Özellikle, Büyük Menderes Havzası’nda son yıllarda iklim değişikliğine bağlı kuraklığın çok etkili olduğuna dikkat çeken Erbaş özetle şunları dile getirdi: “Bu çalıştayda üç temel konuyu ele alıyoruz. Birincisi su sorunu, ikincisi çevre yani Büyük Menderes Havzası’nı etkileyen çevre konusunu, üçüncüsü de tarımsal üretimde ürün güvenliğinin sürdürülebilirliği. Sürekli şikâyet etmek ya da hatta talepte bulunmak gerek üreticiler adına söylüyorum gerek sivil toplum adına söylüyorum tek başına problemleri çözmüyor. Hem sorunların tespiti, çözüm önerileri konusunda müzakere etmek istiyoruz. Bilgiyi önermeye ve politikaya dönüştürmek istiyoruz. Bu politikaların uygulanmasını teminen politika yapıcılara iletmek ve bunların takibini temin etmek gerekiyor. Gerek meteorolojik afetler, gerek doğa olayları konusunda afetleri yönetiyoruz. Evet, afet yönetiminde 6 Şubat’ta çok derin bir deprem oldu ülkemizde. Hep beraber devlet, millet bir araya gelerek o afetlerin kaldırılmasında, yaraların sarılmasında büyük bir mücadele verdik. Belki de dünyaya örnek bir mücadele verdik. Ancak aynı mücadeleyi afetler olmadan risk yönetiminde aynı başarıyı gösterdiğimizi maalesef söyleyemem. Yani ülke olarak artık afet gelmeden afete hazırlık, afet gelmeden riski yönetmek belki de afeti yönetmekten çok daha kıymetli. Burada deprem gelmeden kentleri doğru planlamak, doğru sahaları planlamak. Sel gelmeden dere yataklarına yapılaşma izni vermemek. Kuraklık gelmeden kuraklıkla ilgili tedbirleri almak. Meteorolojik afetlerle ilgili tedbirleri almak ve riski yönetmek. Riski yönetirsek sürdürülebilirliği sağlamış oluruz.”
TARIMSAL ÜRETIM GÜVENCE ALTINA ALINMALI
Devlet Su İşleri Genel Müdürlüğü’nün havzadaki en büyük yatırımcı olduğunu hatırlatan Hilmi Erbaş, “Özellikle su ile ilgili konularda en büyük yatırımcı. Bugünlerde çokça konuşuluyor; Dalaman Çayı’dan Büyük Menderes Havzası’na su transferi, yeni baraj yapımları ve diğer konular Devlet Su İşleri tarafından çalışılıyor.
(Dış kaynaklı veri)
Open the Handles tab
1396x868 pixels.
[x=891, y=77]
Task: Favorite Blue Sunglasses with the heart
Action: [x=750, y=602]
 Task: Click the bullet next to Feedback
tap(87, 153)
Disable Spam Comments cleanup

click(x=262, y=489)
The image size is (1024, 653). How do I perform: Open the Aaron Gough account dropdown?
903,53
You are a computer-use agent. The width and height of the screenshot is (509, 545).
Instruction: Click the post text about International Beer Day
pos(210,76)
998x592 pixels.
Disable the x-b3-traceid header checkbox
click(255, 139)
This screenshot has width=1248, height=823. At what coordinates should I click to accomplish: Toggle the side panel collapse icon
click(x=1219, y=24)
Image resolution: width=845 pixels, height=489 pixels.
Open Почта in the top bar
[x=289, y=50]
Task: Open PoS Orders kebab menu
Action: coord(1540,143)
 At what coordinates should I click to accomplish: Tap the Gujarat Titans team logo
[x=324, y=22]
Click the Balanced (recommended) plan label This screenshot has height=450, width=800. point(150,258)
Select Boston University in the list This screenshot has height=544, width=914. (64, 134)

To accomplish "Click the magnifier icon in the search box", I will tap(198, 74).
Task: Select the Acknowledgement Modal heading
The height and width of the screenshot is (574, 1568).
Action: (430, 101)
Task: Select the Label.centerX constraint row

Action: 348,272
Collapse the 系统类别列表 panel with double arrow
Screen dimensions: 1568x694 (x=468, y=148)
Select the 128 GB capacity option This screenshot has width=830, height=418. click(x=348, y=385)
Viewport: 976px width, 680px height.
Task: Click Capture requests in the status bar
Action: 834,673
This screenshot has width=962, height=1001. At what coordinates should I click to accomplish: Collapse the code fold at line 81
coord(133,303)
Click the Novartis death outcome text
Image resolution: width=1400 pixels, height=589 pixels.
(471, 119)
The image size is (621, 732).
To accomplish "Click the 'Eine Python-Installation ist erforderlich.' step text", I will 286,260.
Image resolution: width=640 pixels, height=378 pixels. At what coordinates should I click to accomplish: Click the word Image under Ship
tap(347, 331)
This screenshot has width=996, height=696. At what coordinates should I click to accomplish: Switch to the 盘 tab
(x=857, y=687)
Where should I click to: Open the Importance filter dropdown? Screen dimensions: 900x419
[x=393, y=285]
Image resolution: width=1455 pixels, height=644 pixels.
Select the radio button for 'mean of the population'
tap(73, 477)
Ama kabul etmek gerekir ki bunlar maliyeti büyük, zaman alan, planlanması uzun süren işler. Bunların yapılmasına ihtiyacımız var. Ama bunlar yapılıncaya kadar o vadede ne yapacağız? İşte bugün özellikle Büyük Menderes Havzası valiliklerimizden bir beklentimiz var. Bu projeler hayata geçirinceye kadar buradaki üretimi güvence altına almak, sürdürülebilir kılmak ve riskleri azaltmak adına Büyük Menderes Havzası’ndaki valiliklerimizden, ziraat odalarımız, borsalarımızla, üreticilerimizle havza bazında, bölge bazında ürün planlamasına geçmesi talebimizdir. Bu yapılmadığı zaman her ürün zamanı geldiğinde elimiz böğrümüzde acaba yağmur yağacak mı, yağmayacak mı? Su yeterli olacak mı, olmayacak mı bu hususu konuşmaya devam edeceğiz” dedi.